■ GIVEN TASK
Give as a JSON list of strings the lines of the records between the line holding "Click the number 5 beside the right rail" and the line holding "The image size is (380, 493). click(190, 462)", inclusive. Make one string per line and leave out blank lines.

— START OF RECORDS —

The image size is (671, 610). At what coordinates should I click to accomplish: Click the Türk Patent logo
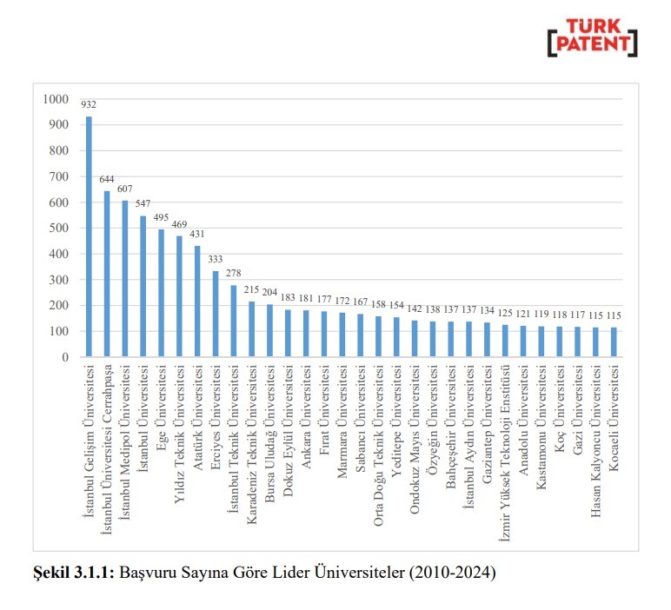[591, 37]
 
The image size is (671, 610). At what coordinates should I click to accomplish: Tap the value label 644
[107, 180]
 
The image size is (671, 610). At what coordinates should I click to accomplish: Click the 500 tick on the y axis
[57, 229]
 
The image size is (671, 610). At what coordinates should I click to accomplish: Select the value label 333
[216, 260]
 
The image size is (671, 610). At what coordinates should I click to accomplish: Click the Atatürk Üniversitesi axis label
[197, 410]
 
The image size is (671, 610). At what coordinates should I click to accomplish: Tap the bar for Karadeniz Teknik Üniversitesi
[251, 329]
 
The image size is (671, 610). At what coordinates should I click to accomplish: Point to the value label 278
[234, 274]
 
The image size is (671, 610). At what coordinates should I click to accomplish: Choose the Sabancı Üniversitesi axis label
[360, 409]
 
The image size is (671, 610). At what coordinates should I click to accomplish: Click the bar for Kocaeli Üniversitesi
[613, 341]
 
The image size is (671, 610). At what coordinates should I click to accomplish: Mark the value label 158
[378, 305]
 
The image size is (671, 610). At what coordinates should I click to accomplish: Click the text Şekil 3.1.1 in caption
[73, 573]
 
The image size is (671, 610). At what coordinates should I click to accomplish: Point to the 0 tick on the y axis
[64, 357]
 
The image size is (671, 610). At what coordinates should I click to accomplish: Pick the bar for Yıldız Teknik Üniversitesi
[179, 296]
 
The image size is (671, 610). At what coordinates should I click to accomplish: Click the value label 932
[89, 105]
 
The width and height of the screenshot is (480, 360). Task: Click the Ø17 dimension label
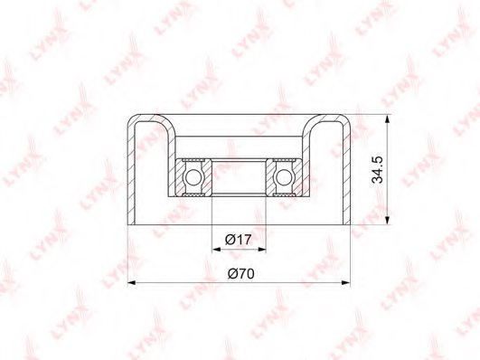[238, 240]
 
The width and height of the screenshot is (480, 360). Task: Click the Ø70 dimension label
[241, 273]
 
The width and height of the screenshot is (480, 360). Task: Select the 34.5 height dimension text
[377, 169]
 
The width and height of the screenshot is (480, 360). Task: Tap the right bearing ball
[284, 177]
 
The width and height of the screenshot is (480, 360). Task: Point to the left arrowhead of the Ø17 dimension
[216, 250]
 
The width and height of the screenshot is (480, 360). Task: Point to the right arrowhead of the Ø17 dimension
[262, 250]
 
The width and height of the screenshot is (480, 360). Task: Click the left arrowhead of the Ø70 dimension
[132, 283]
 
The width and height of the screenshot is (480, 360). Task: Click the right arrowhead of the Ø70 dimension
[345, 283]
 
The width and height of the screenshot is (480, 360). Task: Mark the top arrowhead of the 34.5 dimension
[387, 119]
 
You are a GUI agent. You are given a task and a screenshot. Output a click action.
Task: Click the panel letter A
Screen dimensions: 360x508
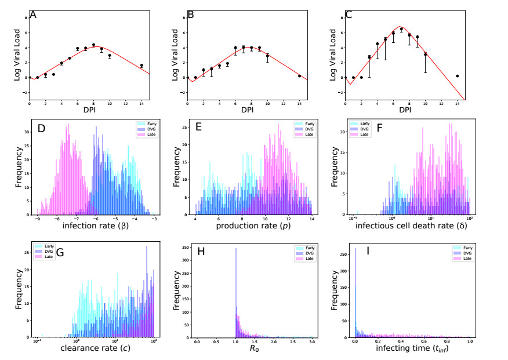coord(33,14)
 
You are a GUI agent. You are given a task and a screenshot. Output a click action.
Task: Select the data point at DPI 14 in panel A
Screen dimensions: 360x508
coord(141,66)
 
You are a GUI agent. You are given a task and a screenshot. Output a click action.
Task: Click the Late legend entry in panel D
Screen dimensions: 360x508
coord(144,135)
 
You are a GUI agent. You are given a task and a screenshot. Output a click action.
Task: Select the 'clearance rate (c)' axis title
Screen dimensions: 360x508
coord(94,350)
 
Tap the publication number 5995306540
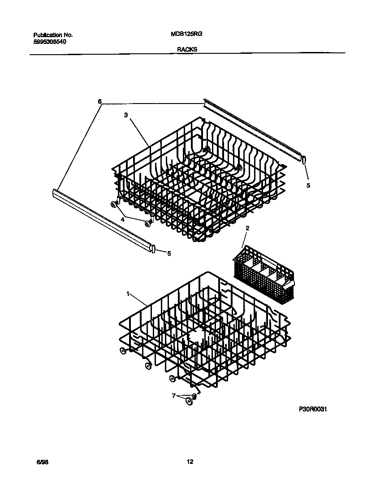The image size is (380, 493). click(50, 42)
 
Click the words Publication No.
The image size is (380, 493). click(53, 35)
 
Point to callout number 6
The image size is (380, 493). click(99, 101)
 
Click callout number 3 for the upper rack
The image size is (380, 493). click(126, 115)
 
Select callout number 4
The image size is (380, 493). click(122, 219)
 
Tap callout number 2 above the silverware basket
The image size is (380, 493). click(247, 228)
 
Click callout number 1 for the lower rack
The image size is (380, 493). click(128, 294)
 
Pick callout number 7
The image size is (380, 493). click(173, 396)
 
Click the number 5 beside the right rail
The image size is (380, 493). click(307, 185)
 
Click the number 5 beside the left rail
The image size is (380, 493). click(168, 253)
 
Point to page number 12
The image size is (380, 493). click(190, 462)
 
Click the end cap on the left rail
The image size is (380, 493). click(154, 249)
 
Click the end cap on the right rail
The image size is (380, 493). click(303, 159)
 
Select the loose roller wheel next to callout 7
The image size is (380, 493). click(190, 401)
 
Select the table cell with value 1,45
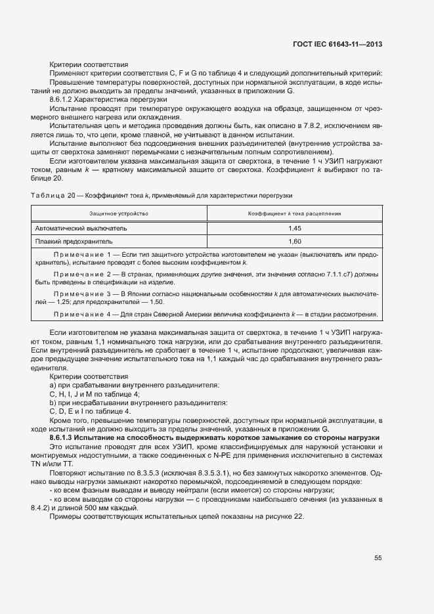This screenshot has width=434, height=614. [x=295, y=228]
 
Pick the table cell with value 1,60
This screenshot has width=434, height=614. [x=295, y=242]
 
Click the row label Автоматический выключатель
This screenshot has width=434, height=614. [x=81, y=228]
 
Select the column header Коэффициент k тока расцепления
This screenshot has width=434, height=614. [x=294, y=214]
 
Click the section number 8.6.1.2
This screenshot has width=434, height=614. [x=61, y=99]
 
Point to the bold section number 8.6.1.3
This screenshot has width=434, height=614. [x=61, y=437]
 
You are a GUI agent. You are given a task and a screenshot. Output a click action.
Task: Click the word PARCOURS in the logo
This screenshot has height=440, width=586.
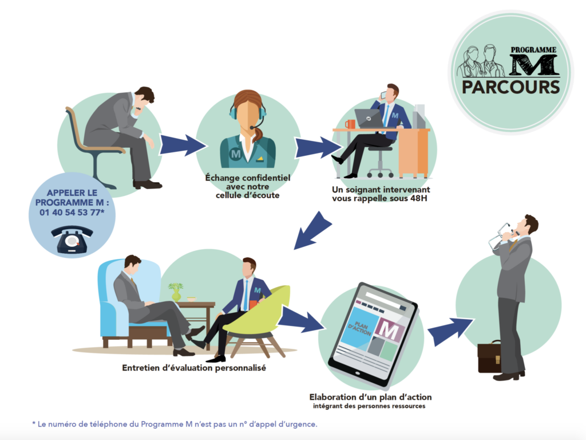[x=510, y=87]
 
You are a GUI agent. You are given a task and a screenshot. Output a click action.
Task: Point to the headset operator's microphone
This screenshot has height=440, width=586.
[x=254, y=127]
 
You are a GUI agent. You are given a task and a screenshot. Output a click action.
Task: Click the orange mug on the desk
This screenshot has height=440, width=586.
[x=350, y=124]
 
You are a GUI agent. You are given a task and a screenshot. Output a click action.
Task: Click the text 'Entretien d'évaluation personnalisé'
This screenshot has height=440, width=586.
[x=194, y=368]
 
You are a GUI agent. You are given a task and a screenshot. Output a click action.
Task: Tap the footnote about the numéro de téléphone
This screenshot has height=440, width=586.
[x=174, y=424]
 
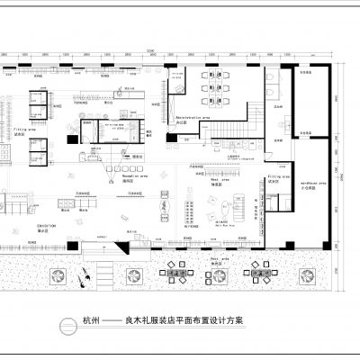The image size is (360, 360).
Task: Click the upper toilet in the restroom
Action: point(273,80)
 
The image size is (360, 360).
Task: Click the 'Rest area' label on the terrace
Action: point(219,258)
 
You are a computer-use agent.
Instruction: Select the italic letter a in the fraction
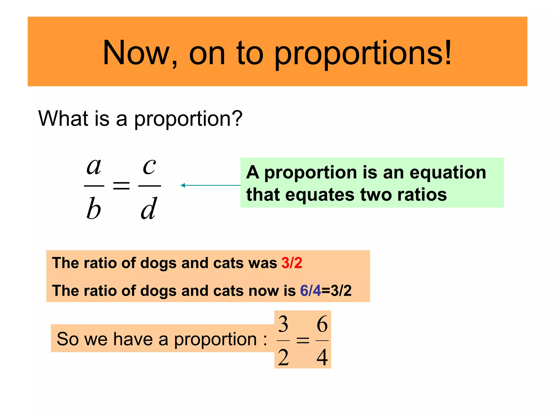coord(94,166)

— END OF RECORDS —

■ OUTPUT BELOW
[
  "Click the number 5 beside the right rail",
  "The image size is (380, 493). click(307, 185)",
  "Click the number 5 beside the left rail",
  "The image size is (380, 493). click(168, 253)",
  "Point to page number 12",
  "The image size is (380, 493). click(190, 462)"
]